● **Stored data entries**:
%%
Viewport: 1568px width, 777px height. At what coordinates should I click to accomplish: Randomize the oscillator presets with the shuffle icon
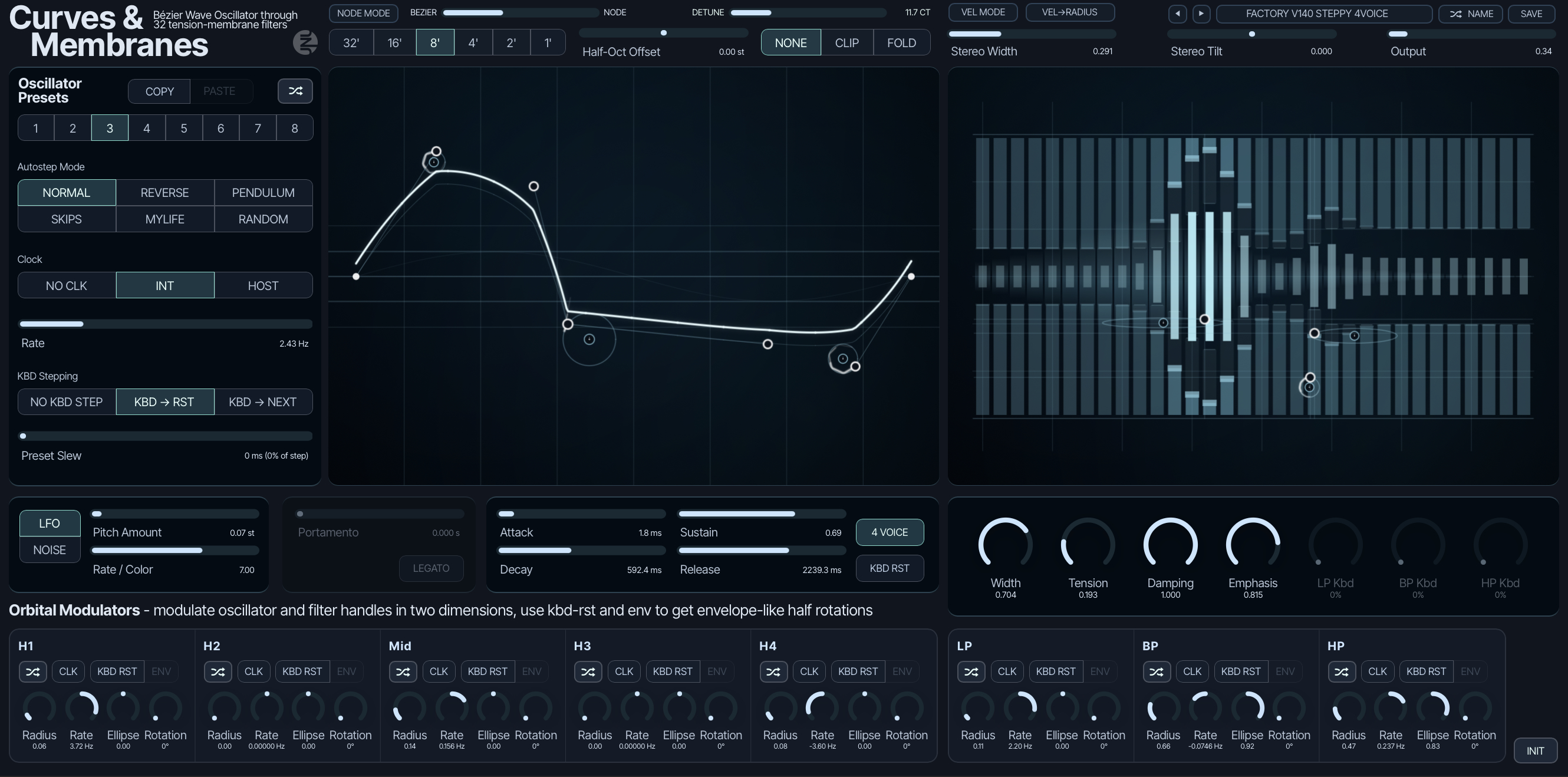click(295, 91)
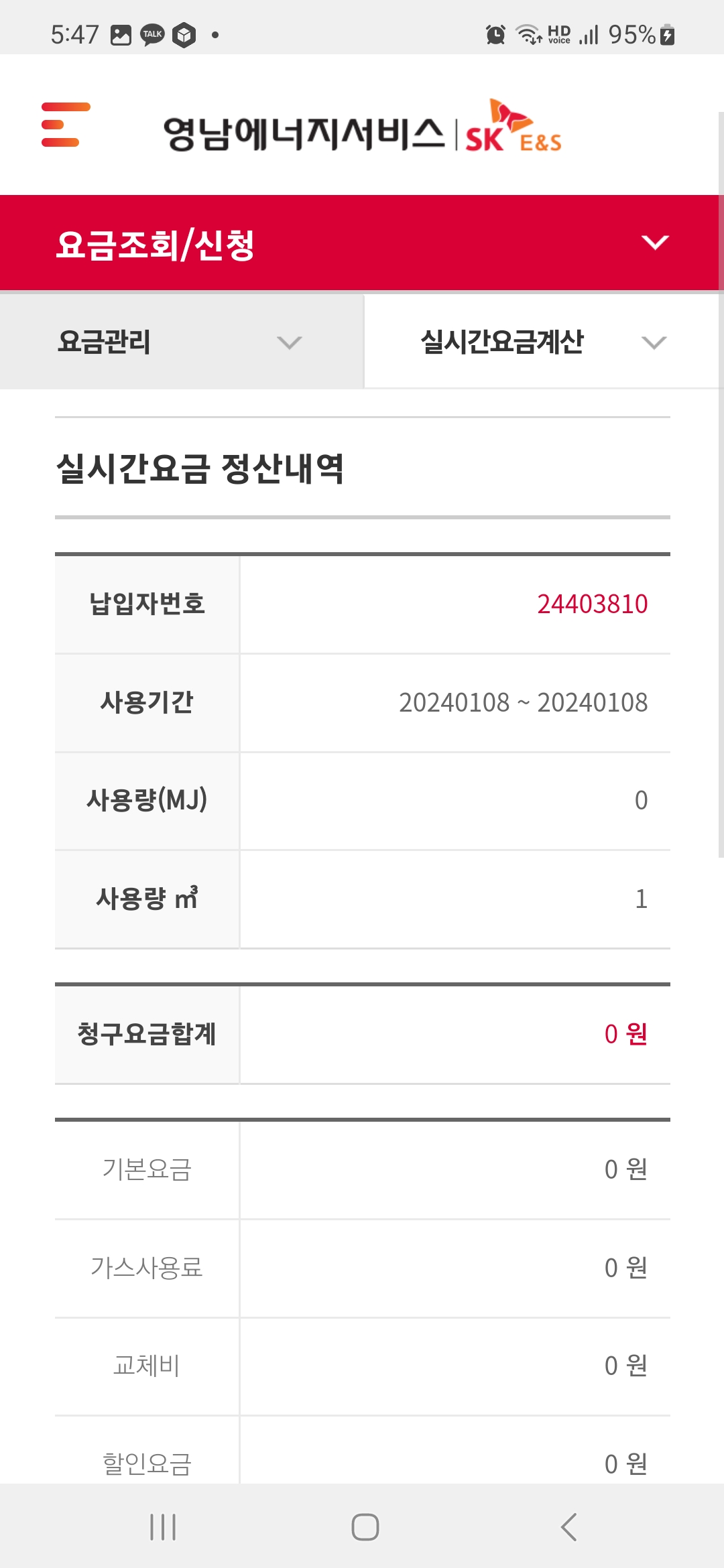Tap the SK E&S butterfly logo

[514, 127]
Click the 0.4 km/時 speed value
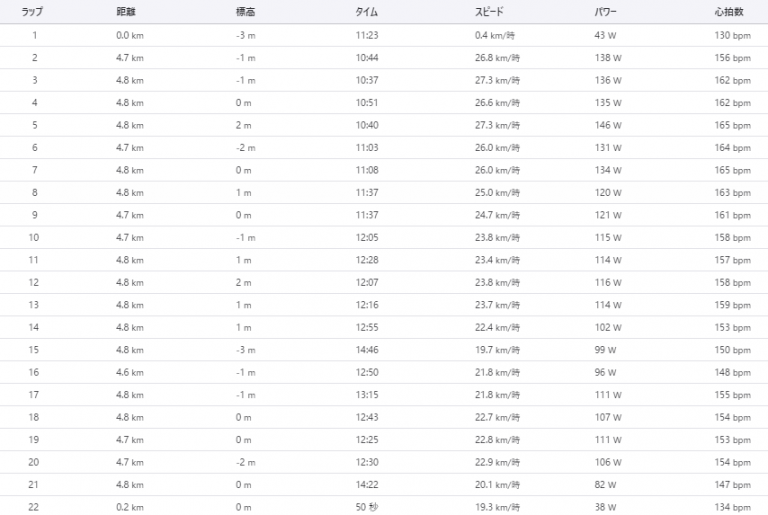 [497, 35]
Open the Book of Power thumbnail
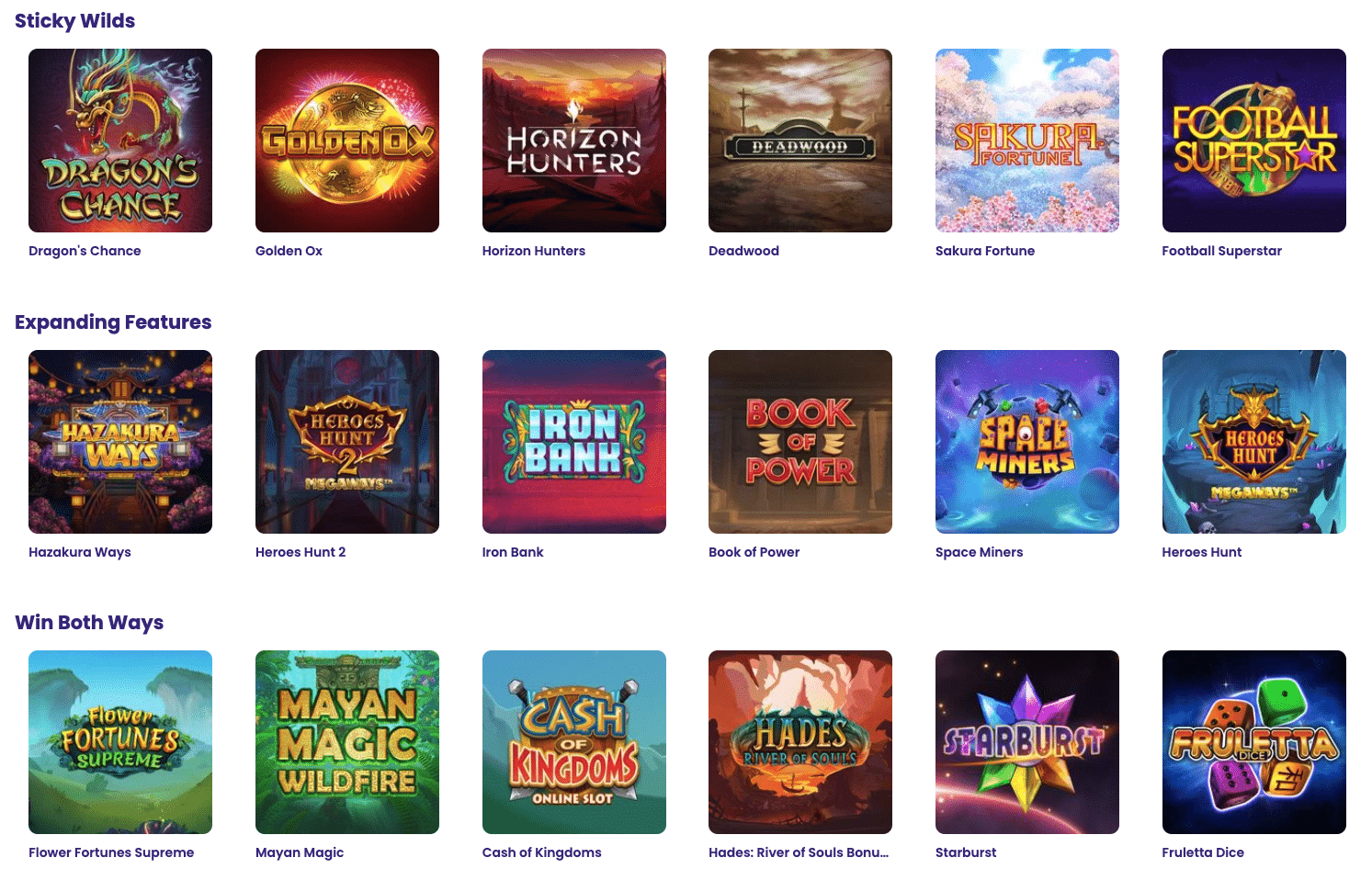Viewport: 1372px width, 880px height. pyautogui.click(x=800, y=442)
%%
● **HOW TO COMPLETE THIS TASK**: Please retype the records above exactly, but leave out any pictures.

● **EXERCISE ANSWER**:
Viewport: 1568px width, 777px height. At what coordinates should I click to accomplish: Randomize the oscillator presets with the shuffle icon
click(295, 91)
Tap the SK E&S butterfly logo

[514, 127]
Click the 0.4 km/時 speed value
 [497, 35]
Open the Book of Power thumbnail
Viewport: 1372px width, 880px height. pyautogui.click(x=800, y=442)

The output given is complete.